In an academic career that spanned more than four decades, Sen taught economics at Sussex, Oxford, Cambridge and Essex before joining Jawaharlal Nehru University's Center for Economic Studies and Planning in 1985. There, along with economists such as Krishna Bharadwaj, Prabhat Pattnaik, C.P. Chandrashekhar, Amit Bhaduri and his wife Jayati Ghosh, he helped build the department's reputation as a leading center for development economics and the study of Indian economics.

In a career that spanned more than four decades, Abhijit Sen taught economics at Jawaharlal Nehru University in New Delhi and held a number of senior government posts, including chairman of the Agricultural Prices and Costs Commission.

He was a member of the Planning Commission from 2004 to 2014, when Manmohan Singh was the Prime Minister.

In addition to policy making, Sen also had a distinguished academic career with a Ph.D It was incorporated into the Jawaharlal Nehru University (JNU) Center for Economics and Planning in 1985. This center, which also featured other renowned scholars such as Prabhat and Utsa Patnaik, Krishna Bharadwaj, Amit Bhaduri, Deepak Nayyar, C P Chandrasekhar and Jayati Ghosh (his wife) earned a reputation for critical economic thinking with a strong left-liberal orientation underpinned by quantitative research.

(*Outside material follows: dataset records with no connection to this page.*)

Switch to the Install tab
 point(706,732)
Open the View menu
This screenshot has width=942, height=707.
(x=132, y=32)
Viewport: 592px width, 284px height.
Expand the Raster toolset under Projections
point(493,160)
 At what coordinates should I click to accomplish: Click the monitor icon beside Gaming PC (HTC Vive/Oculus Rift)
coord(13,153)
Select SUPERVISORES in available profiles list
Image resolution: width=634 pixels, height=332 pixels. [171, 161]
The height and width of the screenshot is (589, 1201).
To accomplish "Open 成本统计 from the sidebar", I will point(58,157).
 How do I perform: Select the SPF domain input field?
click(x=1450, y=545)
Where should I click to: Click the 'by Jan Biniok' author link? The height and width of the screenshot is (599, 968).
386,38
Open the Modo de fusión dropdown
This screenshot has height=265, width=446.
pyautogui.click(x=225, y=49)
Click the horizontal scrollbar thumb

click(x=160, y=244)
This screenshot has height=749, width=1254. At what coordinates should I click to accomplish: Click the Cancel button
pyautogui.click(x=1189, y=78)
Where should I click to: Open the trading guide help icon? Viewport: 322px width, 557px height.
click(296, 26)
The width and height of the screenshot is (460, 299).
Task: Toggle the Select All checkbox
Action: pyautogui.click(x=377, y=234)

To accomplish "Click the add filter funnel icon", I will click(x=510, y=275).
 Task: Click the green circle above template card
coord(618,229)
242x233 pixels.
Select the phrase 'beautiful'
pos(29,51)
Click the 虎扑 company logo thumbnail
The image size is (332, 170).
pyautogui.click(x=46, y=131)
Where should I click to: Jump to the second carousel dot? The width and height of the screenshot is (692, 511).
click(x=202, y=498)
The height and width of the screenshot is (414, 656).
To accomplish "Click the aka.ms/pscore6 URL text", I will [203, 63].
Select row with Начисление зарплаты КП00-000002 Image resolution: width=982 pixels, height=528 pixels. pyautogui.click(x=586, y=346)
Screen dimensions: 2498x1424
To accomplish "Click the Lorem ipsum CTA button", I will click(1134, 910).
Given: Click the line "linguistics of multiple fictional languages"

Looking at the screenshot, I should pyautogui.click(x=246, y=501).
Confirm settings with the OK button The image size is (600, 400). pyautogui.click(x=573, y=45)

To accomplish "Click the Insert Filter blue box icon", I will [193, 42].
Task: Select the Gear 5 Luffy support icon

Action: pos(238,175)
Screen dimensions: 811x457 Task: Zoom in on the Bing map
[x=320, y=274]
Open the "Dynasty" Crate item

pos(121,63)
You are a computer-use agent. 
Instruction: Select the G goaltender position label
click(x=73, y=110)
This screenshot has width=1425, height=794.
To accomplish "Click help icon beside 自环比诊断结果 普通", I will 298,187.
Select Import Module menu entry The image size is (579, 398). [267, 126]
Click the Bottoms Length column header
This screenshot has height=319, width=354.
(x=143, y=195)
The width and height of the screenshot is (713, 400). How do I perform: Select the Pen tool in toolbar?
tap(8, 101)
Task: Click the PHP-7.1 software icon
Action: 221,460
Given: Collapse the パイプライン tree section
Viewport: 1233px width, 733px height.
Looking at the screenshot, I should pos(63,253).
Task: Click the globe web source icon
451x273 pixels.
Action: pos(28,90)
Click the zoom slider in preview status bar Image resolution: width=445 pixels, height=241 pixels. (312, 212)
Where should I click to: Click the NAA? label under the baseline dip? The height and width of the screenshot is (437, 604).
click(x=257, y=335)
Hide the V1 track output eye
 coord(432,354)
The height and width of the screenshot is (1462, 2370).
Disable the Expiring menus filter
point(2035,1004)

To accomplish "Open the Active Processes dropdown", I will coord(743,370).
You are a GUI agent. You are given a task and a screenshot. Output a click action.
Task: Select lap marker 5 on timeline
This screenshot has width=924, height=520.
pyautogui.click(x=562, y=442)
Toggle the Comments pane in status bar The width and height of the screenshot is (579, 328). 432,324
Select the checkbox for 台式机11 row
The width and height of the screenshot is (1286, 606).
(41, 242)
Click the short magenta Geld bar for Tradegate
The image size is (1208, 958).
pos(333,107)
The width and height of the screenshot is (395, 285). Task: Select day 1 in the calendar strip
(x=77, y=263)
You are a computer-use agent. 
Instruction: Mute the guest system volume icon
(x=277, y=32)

In 2004, he was appointed to the Planning Commission, then the main policy-making body on national economic affairs, for a five-year term and re-elected in 2009. There, among other things, he continued his advocacy of the universal PDS and remunerative prices for farmers, although this was at odds with the official policies of the Manmohan Singh government. He also dealt with the issue of commodity futures trading in India. In 2014, the Narendra Modi government replaced the Planning Commission with Niti Aayog.

Who was Abhijit Sen

Born in Jamshedpur on November 18, 1950, Sen went to school at Sardar Patel Vidyalaya in Delhi before studying Physics at St Stephen's College in the University of Delhi. Switching to economics, Sen obtained her Ph.D. from Cambridge for his thesis, 'Agrarian Constraint for Economic Development: The Case of India' under the supervision of Suzy Paine.

He taught economics at Sussex, Oxford, Cambridge and Essex until he returned to India in 1985 to join the Center for Economic Studies and Planning at Jawaharlal Nehru University. At the Center, she joined other economists such as Prabhat Pattnaik, Krishna Bharadwaj, Amit Bhaduri, C.P. Chandrashekhar, as well as his wife Jayati Ghosh, for making the department the main center of economic development in the country.

In 1997, Sen was appointed chairman of the Agricultural Prices and Costs Commission, the ministry that was involved in deciding minimum support prices for agricultural products, according to The Wire.

After he finished his three-year term in 2000, he was asked to head a committee called the High-Level Committee of Experts on Long-Term Grain Policy. A universal public distribution system for rice and wheat was one of many recommendations made by the committee. For the rest of his life, Sen would be a supporter of the PDS.